Im looking to get a new 22-250 and i was wondering if i could get any feedback on either one. and which you prefer. I was leaning more towards the Savage because of the accutrigger but im not sure. Is if wotrh it?


----------



## OutdoorFreak97 (Oct 22, 2012)

Savage

I think most will agree that savage is better than the newer Remy 700's.


----------



## lancet (Dec 8, 2011)

I am die hard Remington.... A lot of the reason is you can get any part you can dream of for a model 700. It's way easy to build a custom rifle out of them


----------



## BurritoBandito (Sep 17, 2012)

Check out the tikka t3 series rifle. Nice crispy 2- 4 lb adjustable trigger. Butter smooth action. Made by Sako for half the price. You won't look back!

Sent from my iPhone 5000 using Tapatalk


----------



## youngdon (Mar 10, 2010)

Out of the two you are considering I'd go Savage. I doubt you'll need any spare parts for it, but if you do you can have them overnited from any place.


----------



## christopher (Oct 10, 2010)

i'd go with the savage the only thing i would use a newer remington for is a anchor for my kayak but it would have to be given to me as i refuse to buy one


----------



## fr3db3ar (Aug 6, 2011)

I would choose the savage as well from your two options. I love the floating bolt head and the accutrigger. They are known to shoot well straight from the box.


----------



## poe (Feb 10, 2010)

I have a savage pred in .223 and I have been very happy with it.


----------



## bones44 (Jan 7, 2011)

Savage hands down. About the only thing people ever do switch out is the stock and many companies have finally caught up and are making them for many models.


----------



## loic (May 8, 2012)

I have the REM SPS varmint, and I'm happy with it. I put a HS stock on it , its a little heavier but ok.
Can't comment on the Savage, I never shot one.

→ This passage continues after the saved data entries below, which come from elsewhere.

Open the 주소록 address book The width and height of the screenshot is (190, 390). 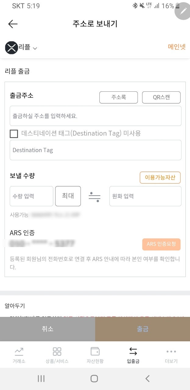(118, 98)
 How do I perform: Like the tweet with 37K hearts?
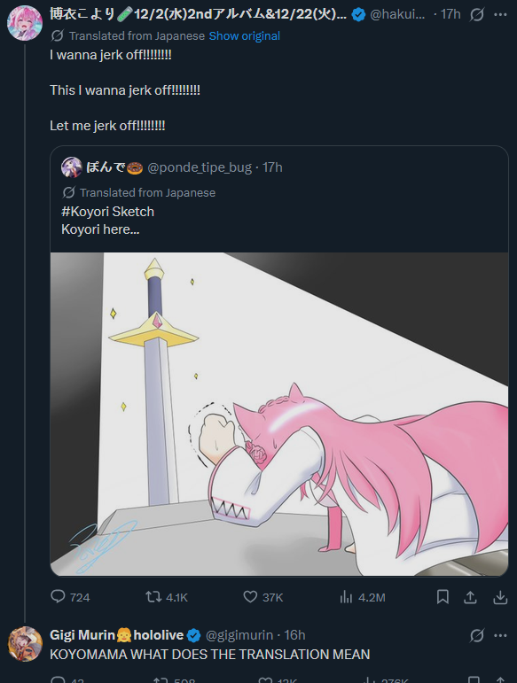point(250,596)
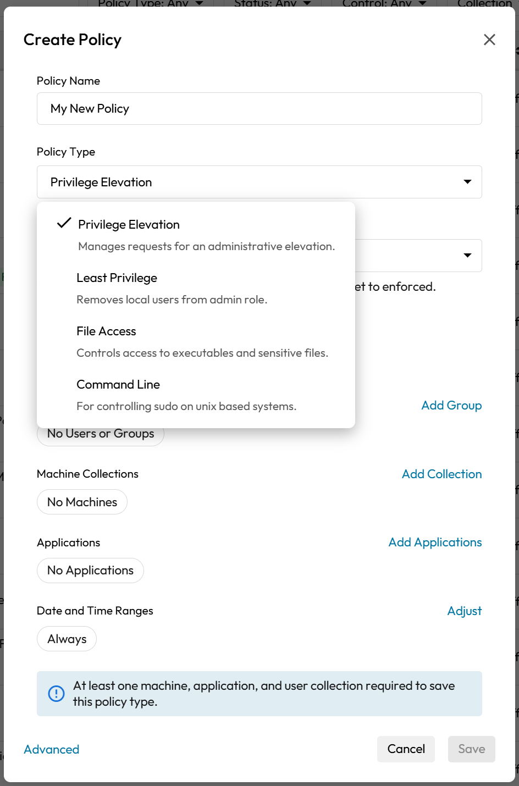Close the Create Policy dialog

click(489, 40)
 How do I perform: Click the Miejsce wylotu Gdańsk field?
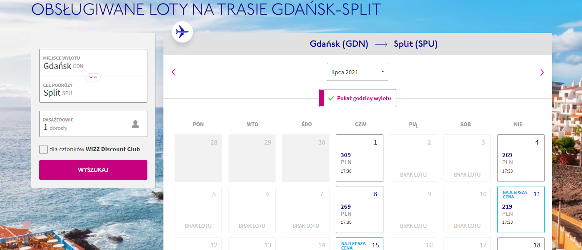93,63
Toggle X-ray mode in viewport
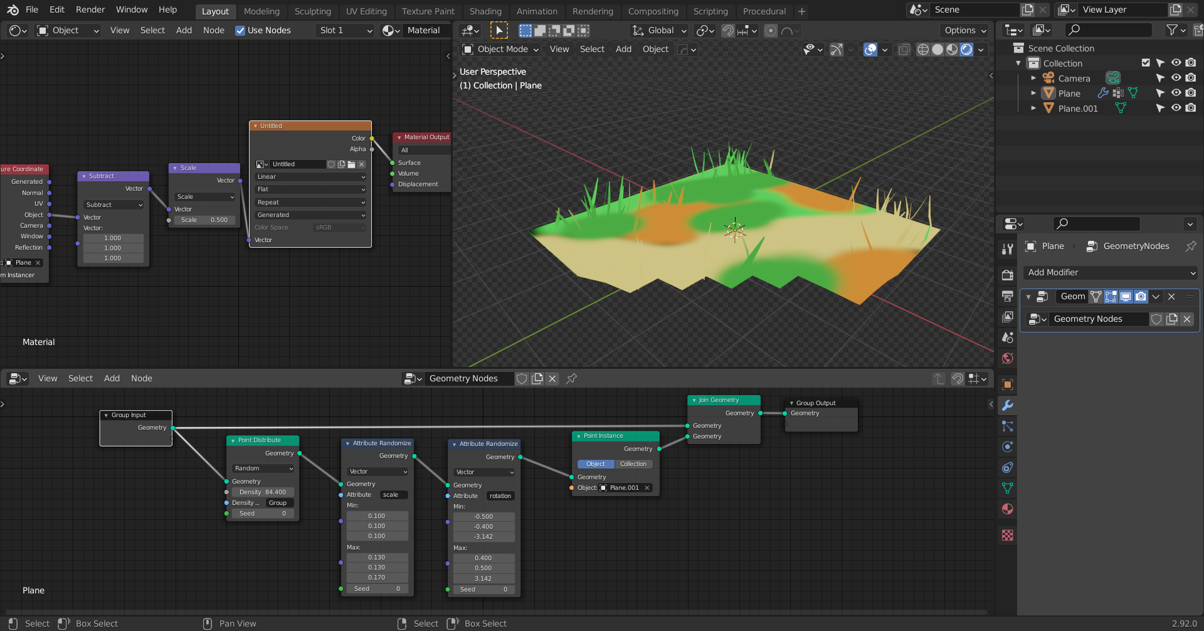This screenshot has width=1204, height=631. [x=904, y=50]
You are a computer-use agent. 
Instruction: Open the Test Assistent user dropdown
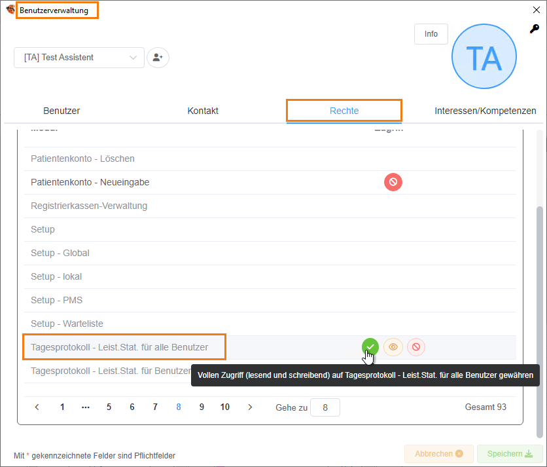79,58
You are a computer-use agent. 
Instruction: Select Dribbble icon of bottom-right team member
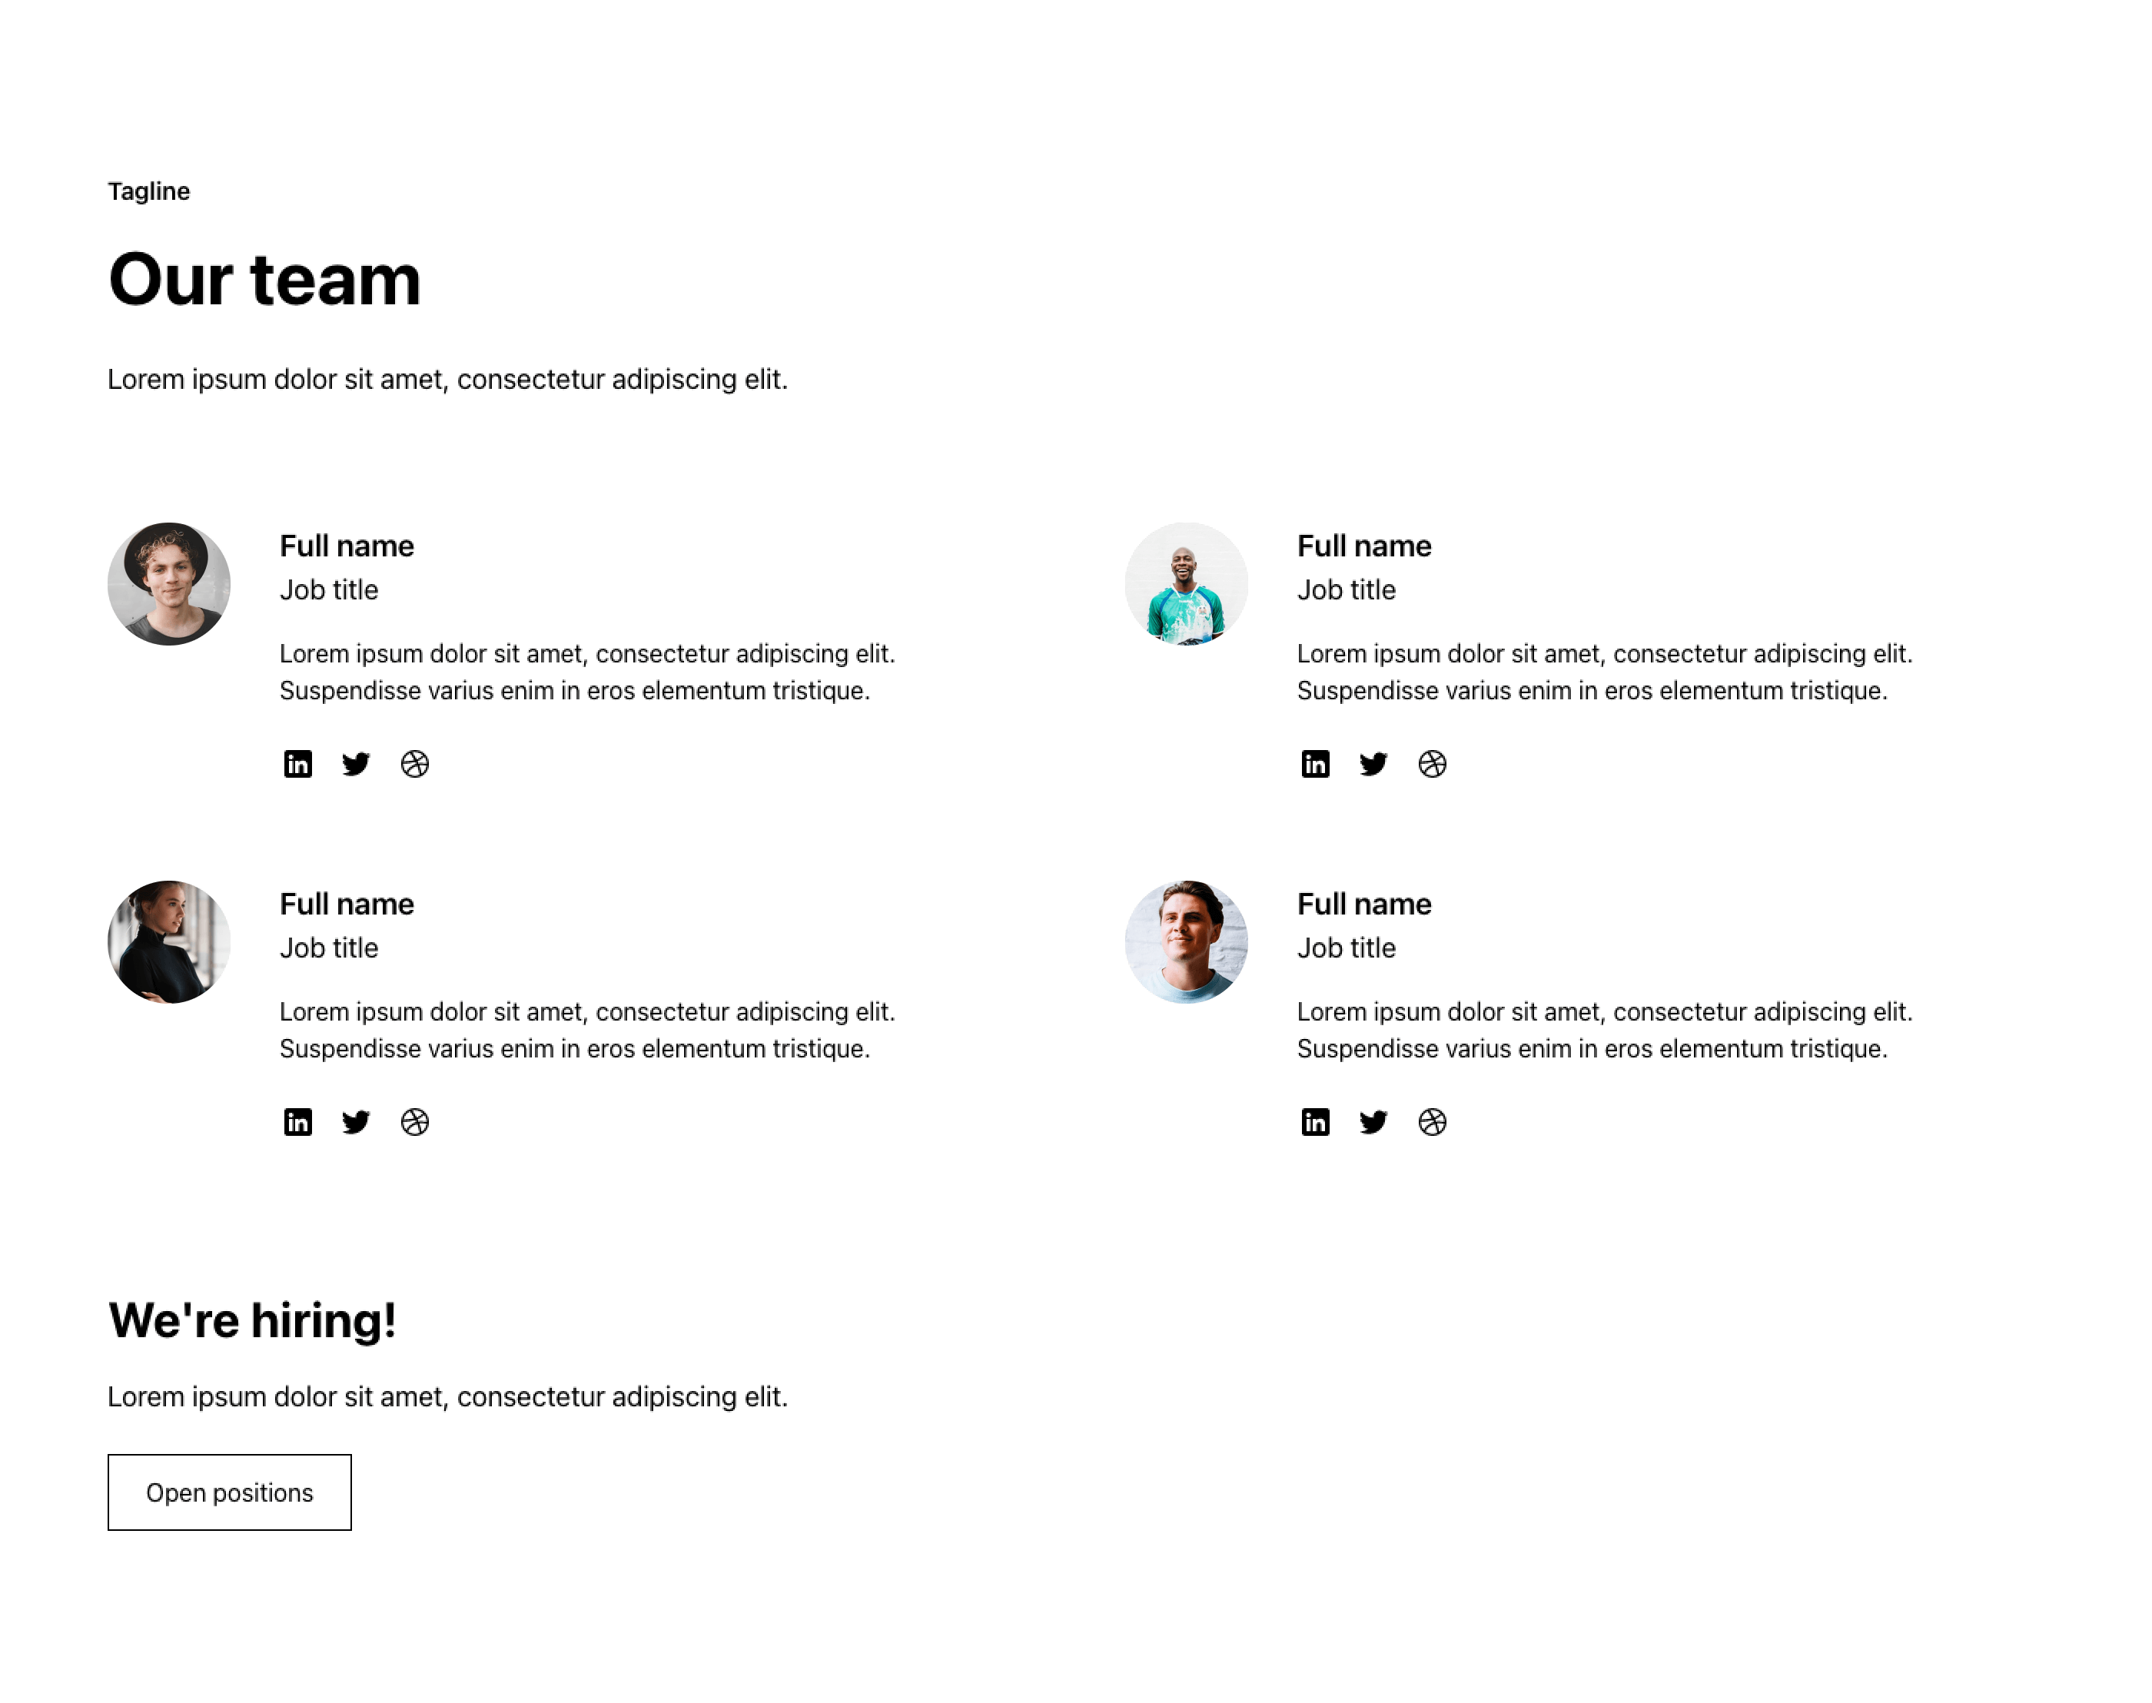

Sent from my PG86100 using Tapatalk 2


----------



## corcormcdeegypants (Oct 7, 2012)

ive also heard alot about thomson center. opinions on those? And you guys are being very helpful. THANKS!!!


----------



## Scotty D. (Feb 23, 2012)

A friend of mine had Rems & switched to Savage Preds in all 4 varmint calibers.... Both are proven rifles, but I lean towards the Predators--I have one & I'll buy another in the future...


----------



## poe (Feb 10, 2010)

corcormcdeegypants said:


> ive also heard alot about thomson center. opinions on those? And you guys are being very helpful. THANKS!!!


I have shot the venture in both 300 win mag and .270 and I was very happy with both. I would have no problem with buying one if I wasnt already happy with my savage


----------



## knapper (Feb 5, 2010)

There is not one gun company that has not had trouble with some of there runs of some type, if it works don't mes with it.


----------